Every record that follows should be output exactly as it is given.

+===+

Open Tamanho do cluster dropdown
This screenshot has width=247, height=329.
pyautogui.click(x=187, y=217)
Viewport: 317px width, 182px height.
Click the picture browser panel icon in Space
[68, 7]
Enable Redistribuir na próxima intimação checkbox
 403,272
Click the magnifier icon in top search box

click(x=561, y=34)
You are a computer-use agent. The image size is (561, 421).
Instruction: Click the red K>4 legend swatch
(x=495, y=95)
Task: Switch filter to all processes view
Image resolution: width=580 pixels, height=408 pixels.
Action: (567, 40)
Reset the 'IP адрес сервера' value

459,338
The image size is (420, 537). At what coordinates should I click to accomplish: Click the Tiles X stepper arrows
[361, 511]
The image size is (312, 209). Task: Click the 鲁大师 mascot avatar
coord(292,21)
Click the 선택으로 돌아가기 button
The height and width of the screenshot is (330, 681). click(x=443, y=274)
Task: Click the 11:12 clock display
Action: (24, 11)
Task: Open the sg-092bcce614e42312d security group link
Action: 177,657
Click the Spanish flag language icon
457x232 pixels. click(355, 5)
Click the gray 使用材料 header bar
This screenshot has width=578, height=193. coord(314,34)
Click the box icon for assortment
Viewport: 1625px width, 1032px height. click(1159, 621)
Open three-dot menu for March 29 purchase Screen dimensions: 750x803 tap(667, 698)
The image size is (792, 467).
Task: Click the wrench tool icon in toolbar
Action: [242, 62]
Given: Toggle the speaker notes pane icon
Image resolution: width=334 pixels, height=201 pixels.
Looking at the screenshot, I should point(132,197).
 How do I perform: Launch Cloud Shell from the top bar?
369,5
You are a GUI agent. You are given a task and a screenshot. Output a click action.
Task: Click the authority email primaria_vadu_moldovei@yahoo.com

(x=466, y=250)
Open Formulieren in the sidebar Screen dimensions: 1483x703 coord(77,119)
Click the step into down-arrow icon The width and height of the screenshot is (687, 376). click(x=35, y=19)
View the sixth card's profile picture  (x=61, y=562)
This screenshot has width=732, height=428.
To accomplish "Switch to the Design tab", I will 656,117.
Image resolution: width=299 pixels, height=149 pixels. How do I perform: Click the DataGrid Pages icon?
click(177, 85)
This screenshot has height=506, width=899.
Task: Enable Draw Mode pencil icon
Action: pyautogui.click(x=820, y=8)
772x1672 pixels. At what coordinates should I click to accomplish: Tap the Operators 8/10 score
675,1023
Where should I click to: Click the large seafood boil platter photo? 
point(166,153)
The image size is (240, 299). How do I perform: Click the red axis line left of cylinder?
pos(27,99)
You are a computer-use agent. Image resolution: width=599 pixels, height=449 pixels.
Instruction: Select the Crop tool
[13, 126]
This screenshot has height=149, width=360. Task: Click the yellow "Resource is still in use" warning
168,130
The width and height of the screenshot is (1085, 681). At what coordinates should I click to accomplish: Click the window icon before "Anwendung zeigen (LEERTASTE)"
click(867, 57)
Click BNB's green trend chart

+===+

■ RESULT FOR THIS TASK:
Open Tamanho do cluster dropdown
This screenshot has width=247, height=329.
pyautogui.click(x=187, y=217)
Viewport: 317px width, 182px height.
Click the picture browser panel icon in Space
[68, 7]
Enable Redistribuir na próxima intimação checkbox
 403,272
Click the magnifier icon in top search box

click(x=561, y=34)
You are a computer-use agent. The image size is (561, 421).
Instruction: Click the red K>4 legend swatch
(x=495, y=95)
Task: Switch filter to all processes view
Image resolution: width=580 pixels, height=408 pixels.
Action: (567, 40)
Reset the 'IP адрес сервера' value

459,338
The image size is (420, 537). At what coordinates should I click to accomplish: Click the Tiles X stepper arrows
[361, 511]
The image size is (312, 209). Task: Click the 鲁大师 mascot avatar
coord(292,21)
Click the 선택으로 돌아가기 button
The height and width of the screenshot is (330, 681). click(x=443, y=274)
Task: Click the 11:12 clock display
Action: (24, 11)
Task: Open the sg-092bcce614e42312d security group link
Action: 177,657
Click the Spanish flag language icon
457x232 pixels. click(355, 5)
Click the gray 使用材料 header bar
This screenshot has width=578, height=193. coord(314,34)
Click the box icon for assortment
Viewport: 1625px width, 1032px height. click(1159, 621)
Open three-dot menu for March 29 purchase Screen dimensions: 750x803 tap(667, 698)
The image size is (792, 467).
Task: Click the wrench tool icon in toolbar
Action: [242, 62]
Given: Toggle the speaker notes pane icon
Image resolution: width=334 pixels, height=201 pixels.
Looking at the screenshot, I should point(132,197).
 How do I perform: Launch Cloud Shell from the top bar?
369,5
You are a GUI agent. You are given a task and a screenshot. Output a click action.
Task: Click the authority email primaria_vadu_moldovei@yahoo.com

(x=466, y=250)
Open Formulieren in the sidebar Screen dimensions: 1483x703 coord(77,119)
Click the step into down-arrow icon The width and height of the screenshot is (687, 376). click(x=35, y=19)
View the sixth card's profile picture  (x=61, y=562)
This screenshot has width=732, height=428.
To accomplish "Switch to the Design tab", I will 656,117.
Image resolution: width=299 pixels, height=149 pixels. How do I perform: Click the DataGrid Pages icon?
click(177, 85)
This screenshot has height=506, width=899.
Task: Enable Draw Mode pencil icon
Action: pyautogui.click(x=820, y=8)
772x1672 pixels. At what coordinates should I click to accomplish: Tap the Operators 8/10 score
675,1023
Where should I click to: Click the large seafood boil platter photo? 
point(166,153)
The image size is (240, 299). How do I perform: Click the red axis line left of cylinder?
pos(27,99)
You are a computer-use agent. Image resolution: width=599 pixels, height=449 pixels.
Instruction: Select the Crop tool
[13, 126]
This screenshot has height=149, width=360. Task: Click the yellow "Resource is still in use" warning
168,130
The width and height of the screenshot is (1085, 681). At what coordinates should I click to accomplish: Click the window icon before "Anwendung zeigen (LEERTASTE)"
click(867, 57)
Click BNB's green trend chart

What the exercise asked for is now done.